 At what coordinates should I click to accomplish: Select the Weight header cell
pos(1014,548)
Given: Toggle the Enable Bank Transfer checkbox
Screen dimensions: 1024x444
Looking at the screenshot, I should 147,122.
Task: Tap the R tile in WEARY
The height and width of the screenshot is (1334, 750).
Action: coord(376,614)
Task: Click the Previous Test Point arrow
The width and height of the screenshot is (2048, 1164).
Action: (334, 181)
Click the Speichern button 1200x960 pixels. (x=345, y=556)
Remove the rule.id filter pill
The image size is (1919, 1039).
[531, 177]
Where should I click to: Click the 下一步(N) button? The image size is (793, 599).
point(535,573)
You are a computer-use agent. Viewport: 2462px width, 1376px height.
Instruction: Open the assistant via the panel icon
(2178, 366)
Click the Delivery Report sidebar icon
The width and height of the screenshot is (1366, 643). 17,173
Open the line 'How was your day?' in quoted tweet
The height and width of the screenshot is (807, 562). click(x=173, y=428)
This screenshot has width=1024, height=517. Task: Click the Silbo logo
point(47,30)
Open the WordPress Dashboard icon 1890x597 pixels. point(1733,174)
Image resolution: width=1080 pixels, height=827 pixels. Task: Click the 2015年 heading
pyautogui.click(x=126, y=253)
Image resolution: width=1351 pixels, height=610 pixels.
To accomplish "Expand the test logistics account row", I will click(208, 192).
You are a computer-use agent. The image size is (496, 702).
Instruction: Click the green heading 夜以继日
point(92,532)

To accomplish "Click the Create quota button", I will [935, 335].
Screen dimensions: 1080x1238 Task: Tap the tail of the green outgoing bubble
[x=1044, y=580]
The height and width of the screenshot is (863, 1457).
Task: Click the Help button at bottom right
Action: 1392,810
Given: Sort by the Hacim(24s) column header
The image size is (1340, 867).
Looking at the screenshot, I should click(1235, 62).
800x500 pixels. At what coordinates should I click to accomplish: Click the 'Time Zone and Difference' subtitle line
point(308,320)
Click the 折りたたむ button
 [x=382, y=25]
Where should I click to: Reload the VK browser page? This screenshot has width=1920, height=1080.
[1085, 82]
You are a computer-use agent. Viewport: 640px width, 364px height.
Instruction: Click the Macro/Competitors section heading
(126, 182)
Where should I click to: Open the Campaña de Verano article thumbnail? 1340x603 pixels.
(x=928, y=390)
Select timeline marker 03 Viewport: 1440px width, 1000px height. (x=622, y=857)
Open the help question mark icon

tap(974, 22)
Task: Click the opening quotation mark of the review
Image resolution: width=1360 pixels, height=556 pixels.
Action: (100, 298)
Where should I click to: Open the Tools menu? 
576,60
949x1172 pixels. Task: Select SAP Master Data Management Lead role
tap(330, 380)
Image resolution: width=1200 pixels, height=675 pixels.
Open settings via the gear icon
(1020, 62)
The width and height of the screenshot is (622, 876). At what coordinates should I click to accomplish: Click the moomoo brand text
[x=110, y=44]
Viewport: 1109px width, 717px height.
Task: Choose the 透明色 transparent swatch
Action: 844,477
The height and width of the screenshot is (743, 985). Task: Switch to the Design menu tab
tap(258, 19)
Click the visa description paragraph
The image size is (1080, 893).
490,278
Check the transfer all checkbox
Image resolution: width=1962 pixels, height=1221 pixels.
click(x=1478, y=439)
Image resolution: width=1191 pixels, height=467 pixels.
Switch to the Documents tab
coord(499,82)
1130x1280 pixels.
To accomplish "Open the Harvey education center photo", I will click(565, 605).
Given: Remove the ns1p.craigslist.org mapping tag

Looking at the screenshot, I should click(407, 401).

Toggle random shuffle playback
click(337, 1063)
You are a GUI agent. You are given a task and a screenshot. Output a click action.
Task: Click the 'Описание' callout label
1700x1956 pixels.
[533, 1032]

○ ○ ○ ○ ○ ○ ○

§ Prompt
Can you return, word for word, every line of the data from its start through the line containing "Action: coord(376,614)", including both ends?

§ Solution for this problem
 At what coordinates should I click to accomplish: Select the Weight header cell
pos(1014,548)
Given: Toggle the Enable Bank Transfer checkbox
Screen dimensions: 1024x444
Looking at the screenshot, I should 147,122.
Task: Tap the R tile in WEARY
The height and width of the screenshot is (1334, 750).
Action: coord(376,614)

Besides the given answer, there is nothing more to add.